In the case of U.S. vs. Fortaleza (12 Phil., 472), this court, among other things, said:
Taking into consideration, the fact that under the municipal system which was superseded by the system provided in this Act, municipal councilors and their lieutenants placed in charge of particular barrios were always recognized as agentes de la autoridad and clothed with the necessary authority for the maintenance of order and the protection of life and property; we think that the Commission, in providing for the assignment of one or more councilors in charge of each barrio or part of barrio, so that each barrio shall be under the direction of one or more councilors, must be taken to have entrusted to these councilors and their lieutenants a duty of maintaining order within their respective barrios, substantially similar to that which was imposed upon municipal councilors under the Spanish law existing at the time of the promulgation of the Act No. 82, and thus to have conferred upon, or confirmed to them the functions of agentes de la autoridad (agents of authority) within their respective barrios, with the necessary authority incident thereto for the maintenance of order and the protection of life and property.

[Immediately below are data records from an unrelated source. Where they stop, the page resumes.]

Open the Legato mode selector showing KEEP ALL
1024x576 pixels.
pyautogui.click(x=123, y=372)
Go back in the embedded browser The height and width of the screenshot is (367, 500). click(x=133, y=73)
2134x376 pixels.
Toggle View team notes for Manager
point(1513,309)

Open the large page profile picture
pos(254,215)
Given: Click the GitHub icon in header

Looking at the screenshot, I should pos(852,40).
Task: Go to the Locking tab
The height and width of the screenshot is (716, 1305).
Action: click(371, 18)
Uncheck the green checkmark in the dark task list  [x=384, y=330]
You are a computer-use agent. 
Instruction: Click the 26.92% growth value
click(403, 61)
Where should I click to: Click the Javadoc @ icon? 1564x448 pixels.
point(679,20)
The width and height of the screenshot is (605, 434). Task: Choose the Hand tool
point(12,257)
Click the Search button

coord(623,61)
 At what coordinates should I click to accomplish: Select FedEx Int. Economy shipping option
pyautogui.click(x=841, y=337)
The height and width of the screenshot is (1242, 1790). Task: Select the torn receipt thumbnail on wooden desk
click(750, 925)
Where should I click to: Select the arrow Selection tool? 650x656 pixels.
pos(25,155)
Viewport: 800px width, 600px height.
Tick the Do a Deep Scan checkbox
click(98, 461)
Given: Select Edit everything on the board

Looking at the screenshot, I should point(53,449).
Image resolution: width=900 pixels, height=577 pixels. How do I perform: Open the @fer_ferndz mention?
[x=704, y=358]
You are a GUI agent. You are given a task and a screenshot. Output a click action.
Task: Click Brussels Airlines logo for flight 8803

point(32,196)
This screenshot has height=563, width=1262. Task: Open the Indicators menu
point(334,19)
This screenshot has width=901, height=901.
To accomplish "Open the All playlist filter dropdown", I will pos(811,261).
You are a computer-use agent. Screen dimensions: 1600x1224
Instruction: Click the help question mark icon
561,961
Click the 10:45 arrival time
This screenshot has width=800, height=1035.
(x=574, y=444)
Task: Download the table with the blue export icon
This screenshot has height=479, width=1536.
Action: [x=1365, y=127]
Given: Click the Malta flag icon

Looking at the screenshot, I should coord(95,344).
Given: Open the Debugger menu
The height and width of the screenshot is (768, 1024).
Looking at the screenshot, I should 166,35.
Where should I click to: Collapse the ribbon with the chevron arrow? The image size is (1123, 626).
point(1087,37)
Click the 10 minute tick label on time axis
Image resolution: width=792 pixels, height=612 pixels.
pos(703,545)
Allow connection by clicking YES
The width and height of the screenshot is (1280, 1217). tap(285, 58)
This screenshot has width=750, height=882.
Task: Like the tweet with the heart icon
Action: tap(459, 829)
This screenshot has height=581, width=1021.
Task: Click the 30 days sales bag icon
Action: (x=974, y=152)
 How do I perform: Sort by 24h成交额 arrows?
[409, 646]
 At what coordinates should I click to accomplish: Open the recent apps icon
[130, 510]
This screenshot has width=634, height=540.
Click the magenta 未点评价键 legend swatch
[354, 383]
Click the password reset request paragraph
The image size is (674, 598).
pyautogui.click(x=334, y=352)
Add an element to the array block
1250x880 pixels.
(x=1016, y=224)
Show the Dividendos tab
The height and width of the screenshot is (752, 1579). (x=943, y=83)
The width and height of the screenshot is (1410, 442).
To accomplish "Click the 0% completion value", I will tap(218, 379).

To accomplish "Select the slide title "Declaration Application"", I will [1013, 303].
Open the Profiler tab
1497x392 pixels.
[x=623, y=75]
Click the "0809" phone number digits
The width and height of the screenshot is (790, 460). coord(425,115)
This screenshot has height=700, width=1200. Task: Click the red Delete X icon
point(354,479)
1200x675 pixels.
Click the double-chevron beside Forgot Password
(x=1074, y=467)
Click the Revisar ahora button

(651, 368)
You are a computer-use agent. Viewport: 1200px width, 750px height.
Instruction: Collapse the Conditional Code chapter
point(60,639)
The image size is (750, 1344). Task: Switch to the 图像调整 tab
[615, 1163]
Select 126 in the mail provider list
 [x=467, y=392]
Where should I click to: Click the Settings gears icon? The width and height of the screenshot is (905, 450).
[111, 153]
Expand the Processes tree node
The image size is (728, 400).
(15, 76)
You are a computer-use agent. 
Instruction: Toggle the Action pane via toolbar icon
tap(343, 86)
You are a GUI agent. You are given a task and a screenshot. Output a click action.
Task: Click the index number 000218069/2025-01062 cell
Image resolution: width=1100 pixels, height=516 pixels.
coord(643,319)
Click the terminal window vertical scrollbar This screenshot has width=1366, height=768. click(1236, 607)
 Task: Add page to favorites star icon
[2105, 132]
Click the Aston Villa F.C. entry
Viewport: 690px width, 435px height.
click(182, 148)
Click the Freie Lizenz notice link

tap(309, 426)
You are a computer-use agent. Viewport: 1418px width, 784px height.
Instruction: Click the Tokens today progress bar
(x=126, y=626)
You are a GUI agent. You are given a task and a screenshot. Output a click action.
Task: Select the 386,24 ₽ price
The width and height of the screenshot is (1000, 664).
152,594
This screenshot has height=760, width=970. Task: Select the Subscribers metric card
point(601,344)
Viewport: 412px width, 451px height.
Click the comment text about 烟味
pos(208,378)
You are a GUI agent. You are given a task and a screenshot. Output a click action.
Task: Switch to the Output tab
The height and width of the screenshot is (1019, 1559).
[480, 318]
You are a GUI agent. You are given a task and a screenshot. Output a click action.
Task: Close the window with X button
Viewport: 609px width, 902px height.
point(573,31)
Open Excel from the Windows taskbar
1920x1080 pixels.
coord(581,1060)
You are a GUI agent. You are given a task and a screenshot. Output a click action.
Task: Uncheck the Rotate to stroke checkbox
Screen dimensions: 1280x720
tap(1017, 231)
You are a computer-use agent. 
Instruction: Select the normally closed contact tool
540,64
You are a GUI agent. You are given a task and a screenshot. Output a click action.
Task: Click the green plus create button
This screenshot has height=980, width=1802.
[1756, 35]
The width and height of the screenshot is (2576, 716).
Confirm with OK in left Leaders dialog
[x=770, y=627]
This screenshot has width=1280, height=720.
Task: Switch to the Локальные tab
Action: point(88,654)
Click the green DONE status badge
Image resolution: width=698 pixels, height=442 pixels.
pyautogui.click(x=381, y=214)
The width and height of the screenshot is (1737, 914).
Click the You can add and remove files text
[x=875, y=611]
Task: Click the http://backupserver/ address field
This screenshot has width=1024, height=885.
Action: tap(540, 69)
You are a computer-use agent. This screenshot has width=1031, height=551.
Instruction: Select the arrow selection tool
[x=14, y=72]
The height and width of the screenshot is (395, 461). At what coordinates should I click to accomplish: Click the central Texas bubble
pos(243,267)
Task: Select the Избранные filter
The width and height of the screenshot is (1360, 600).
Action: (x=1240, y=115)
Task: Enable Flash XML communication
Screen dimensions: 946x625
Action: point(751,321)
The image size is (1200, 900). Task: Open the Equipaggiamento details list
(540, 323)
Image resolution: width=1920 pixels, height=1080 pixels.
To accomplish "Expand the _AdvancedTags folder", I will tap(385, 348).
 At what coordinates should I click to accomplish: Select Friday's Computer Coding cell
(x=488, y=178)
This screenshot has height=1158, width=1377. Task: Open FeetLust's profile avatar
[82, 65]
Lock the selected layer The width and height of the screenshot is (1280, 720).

That the robbery in question took place out of the jurisdiction of the barrios of which the accused are lieutenants, does not divest them of the knowledge that they acted in violation of their duties, for which reason they cannot be considered as lacking in education and instruction within the meaning of article 11 of the Penal Code, as amended by Act No. 2142. But even considering in favor of the accused the presence of said special mitigating circumstance of article 11, equitatively weighing the moral importance of said special mitigating circumstance and the aggravating circumstances of the commission of the robbery in the dwelling place of the deceased Josefa Pasaporte, and of the homicide upon her in disregard of her age and sec, and of the alevosia present in the homicide committed against the child Corazon Guangco, we do not believe that the first of said circumstances should have such force as to completely destroy the effects of all the others; so that, compensating it with one or two of the aggravating circumstances mentioned, in view of the penalty imposed in No. 1, of article 503, of the Penal Code, it is proper in any event to imposed upon said accused the maximum penalty fixed by law, in view of the number of aggravating circumstances, one of which, that of alevosia, is no longer susceptible of being compensated because of the absence of other mitigating circumstances. (U.S. vs. Antonio, supra.)
Notwithstanding this conclusion arrived at by the court, the sentence of death cannot be executed with respect to the accused Alejandro Asuategui, in view of the fact that upon the reconsideration of the case by the court in banc, it was not possible to secure, with respect to said accused, the unanimity of votes of all the justice present, a condition which Act no. 2726 requires for the imposition of the death penalty.
By virtue of all that has been said, in accordance with section 2 of said Act No. 2726, the penalty immediately inferior to that of death according to graduated scale No. 1 of article 91 of the Penal Code, that is, cadena perpetua, should be imposed upon the accused Alejandro Asuategui, the judgment appealed from being thus affirmed as to him; and the same is reversed as to the other accused Basilio Reguera (alias Asir), upon whom the maximum penalty prescribed by article 503, case No. 1, of the Penal Code that is, death, is imposed, which shall be executed at the time and date which the trial judge may fix in accordance with the provisions of Act No. 1577. So ordered.
Mapa, C.J., Araullo, Streets and Malcolm, JJ., concur.
Footnotes
1New trial was granted by resolution of September 27, 1921.